Well Chris, I know we've only got started but we need to do this again clearly, because the other thing I want to talk with you about is flex, because flex is on the rise and I know you'll have a lot of insight there and I would love to ask you more about that. But before we go I always do this thing at the end of the podcast called ‘designers after hours’ because most people in our industry usually have some kind of interesting hobby. or a lot of us, even though we kind of act left brained, we have a pretty active right brain too actually, so sometimes we're creative or do something interesting. So do you have anything that you enjoy doing after hours, sort of unique?
Yeah so actually I've been I've been diving, gosh since the late 70s…
Diving? Oh scuba diving I thought you said dieting, okay!
Yeah so actually I started back east when I was living in New Jersey I actually did some shore diving and some wreck diving and that was a lot of fun. Now in California, when I was living in Southern California, it was Catalina Island and the Channel Islands and so on and so forth. But here in northern Cali the best place to go is Monterey. I've done some abalone diving up in Mendocino, but that's free diving that's not scuba. But, in fact, I've taken my sister my niece there. There's divers also and we've gone down to Monterey and I've done that so that's one of things I like to do. It's something I don't get to do as often as I like of course.

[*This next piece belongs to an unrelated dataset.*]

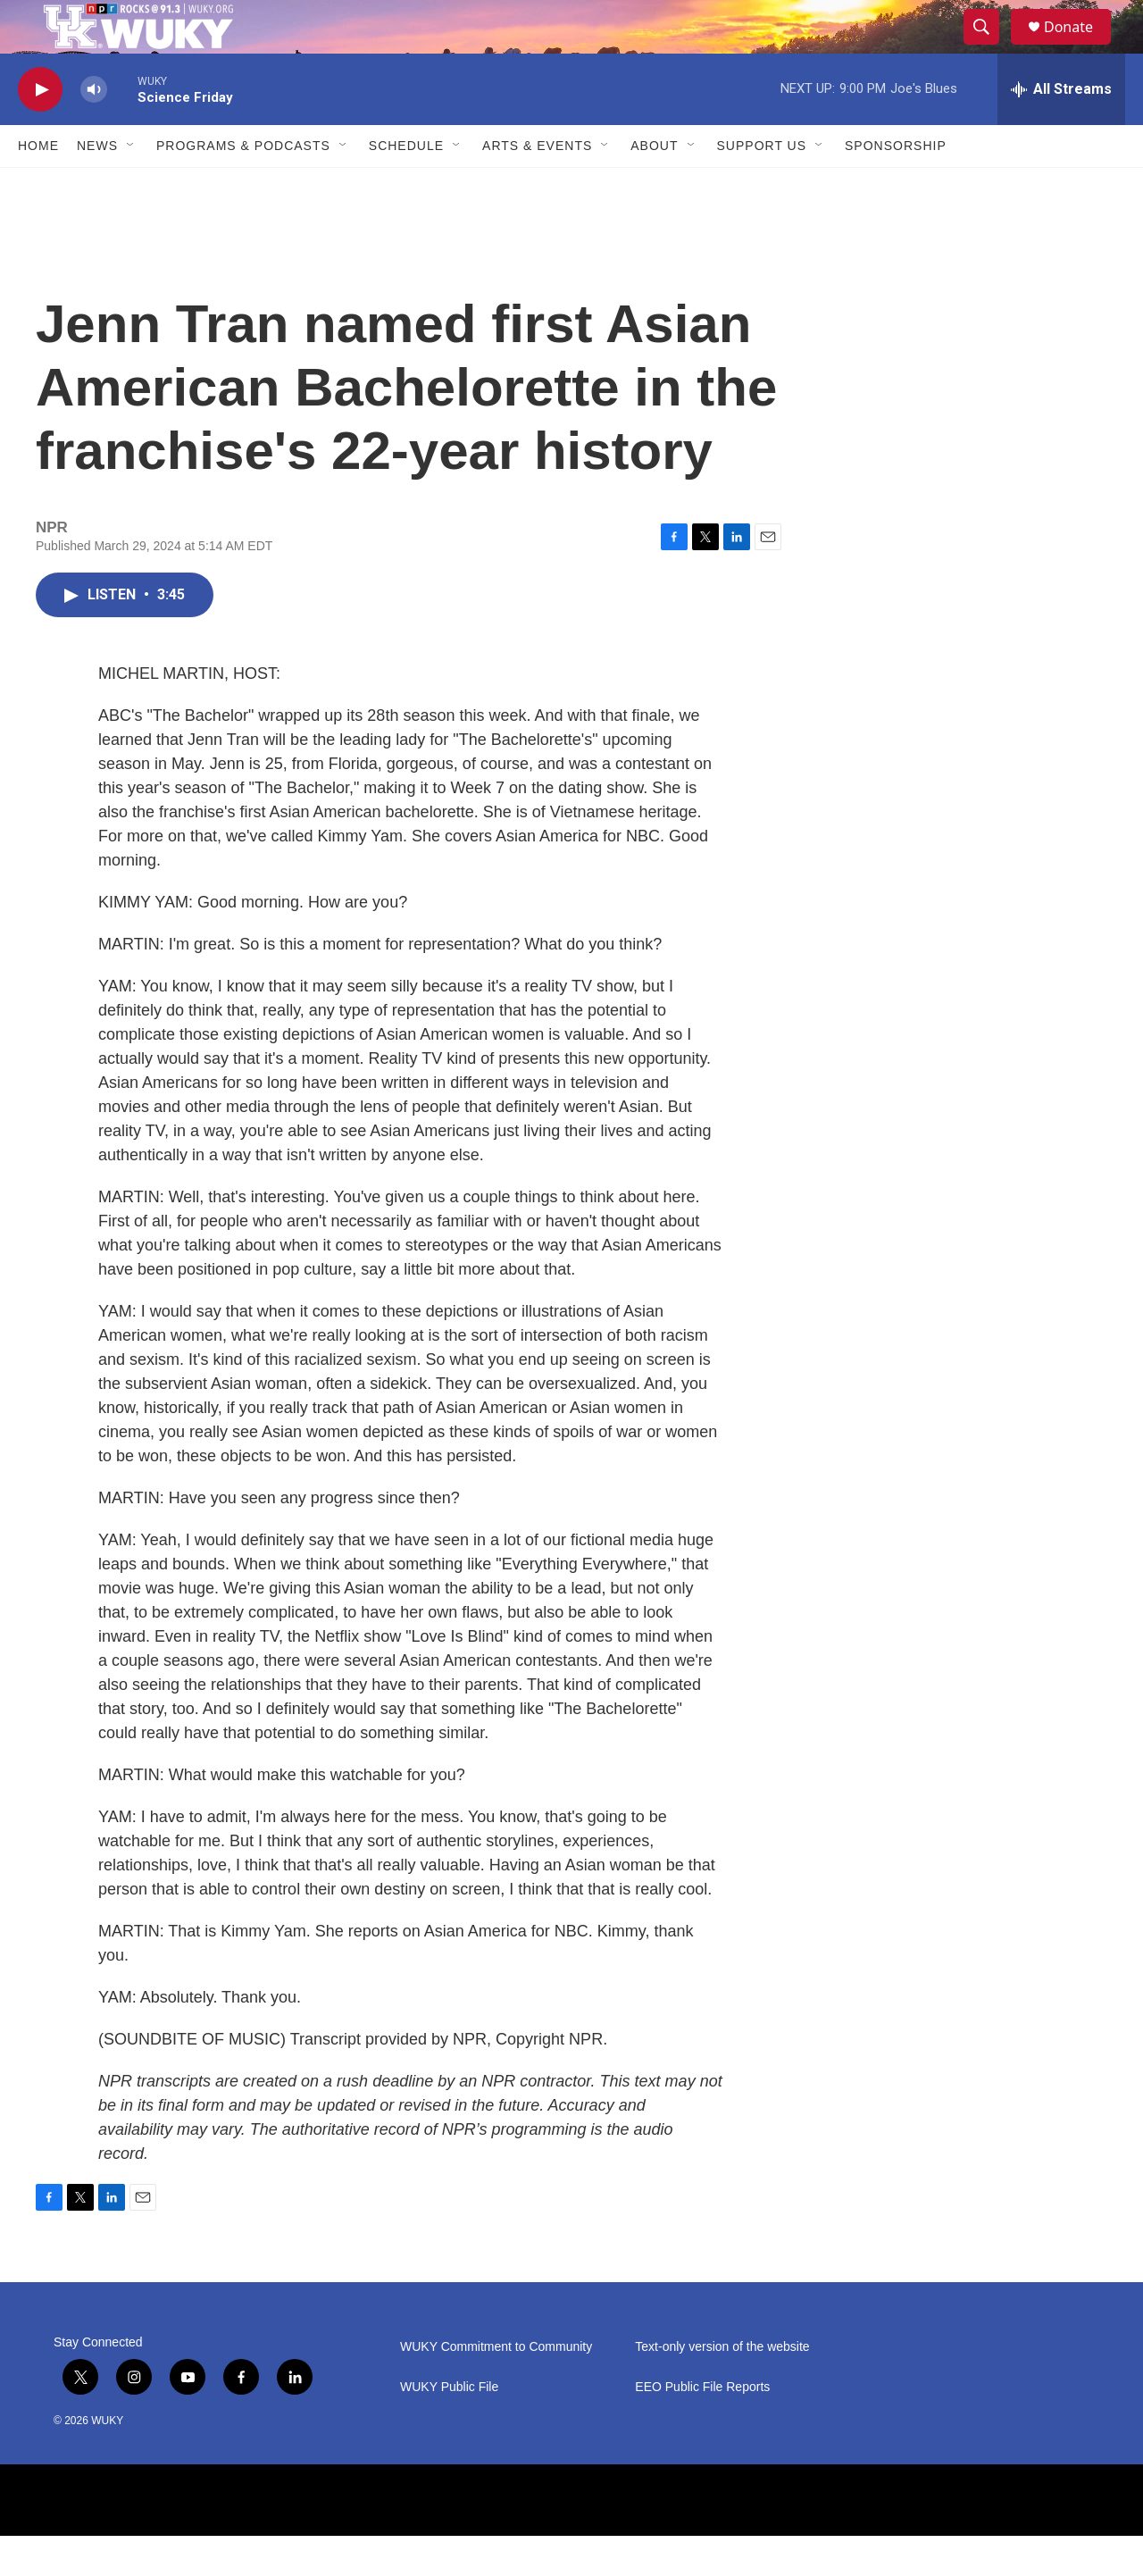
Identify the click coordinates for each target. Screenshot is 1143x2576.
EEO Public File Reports (702, 2427)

I know we're all so busy. Well speaking of free diving for abalone my mom and dad grew up here in San Diego - I grew up in in Orange County just about two hours north of here - but my mom, when she was a teenager used to free dive for abalone in La Jolla Cove. So about a year ago I moved down here and I'm itching to go get certified and do diving here because there's some really neat dive spots here. But we went to the area where my mom used to free dive and my daughter came up from snorkeling one day and pulled up two abalone shells, which is so rare.
Well down here it's so picked over it's like there's divers out every weekend so it's really rare to find live abalone anymore. But anyway, she brought up a couple of shells.
Interesting fact about La Jolla, you can find electric rays down there so Rays are capable of delivering an electric shock.
Yeah well check it out they're pretty cool - but don't touch them - yeah, they're pretty cool.
Yes my interest in electronics and nature stops. Well thank you Chris, so much, this has been fascinating and I want to ask you 50 more questions but if you will say yes we'll do this again in a month or so and we'll talk about flex.
Okay thanks so much Chris.
Again this has been Judy Warner and Chris Hunrath with the OnTrack podcast. Thanks for joining today, we look forward to you tuning in again and until then, remember to always stay OnTrack.